Some smartphones might be hit with way harder problem to solve than looks necessary, but it is due to Huawei-sponsored AI scrapers trying to circumvent this by running on somewhat legitimate looking hardware and ruining it for everyone. See this and that.

The reason why we opted to use this was to ensure that our systems wouldn’t be accidentally under some denial of service attack from AI training scraper bots, which costs extra electricity for us and take way limited network traffic from other people that might actually need it.

PiHole

PiHole is our chosen DNS server with Unbound DNS resolver to ensure that our system does not have a leaky DNS and blocks trackers/advertisements network wide within our club networks.

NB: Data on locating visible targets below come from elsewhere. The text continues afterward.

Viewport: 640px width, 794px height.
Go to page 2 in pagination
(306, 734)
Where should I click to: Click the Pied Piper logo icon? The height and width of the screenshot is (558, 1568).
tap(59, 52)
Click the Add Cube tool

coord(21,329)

Our block list chosen for our networks is the Steven Blacks’ unified hosts with fake news, gambling, porn.

Note

If you have a valid reasons to object some entries the block list, then please let our sysadmin and other members to know to add the proposed site onto the whitelist, but mind that we won’t whitelist things that goes against Polyteknisk Radiogruppe’s and Polyteknisk Forening’s Byelaws.

A DNS leak is bad because it might expose your browsing activities, specifically the websites you visit and hop over to our Internet Service Provider (ISP), which is Three/3 for our case at the moment, or maybe potentially third-party hackers tapping in, even while you are using a VPN or proxy within our network.

It might look a bit “out there” why we used PiHole for our DNS solutions, but we opted to this, because the Nix configuration for this DNS solution was complete, detailed and maintainable for our needs.

IPFire

We chose IPFire for our firewall needs, we thought about OPNsense and pfSense, but it won over due to benefits of being Linux-based, lightweight, gentler licensing and potentially not conflicting with other features, such as reverse proxy manager. As per our diagram, we are have a distributed multiple firewalls within our local network to be able to provide some freedom of other club members to also provide services in future agreements without taking away the space from systems within the same network. We might miss out on the opportunity to use Crowdsec, but as per IPFire maintainers, they already ship with actually open-source IP-block-list solution.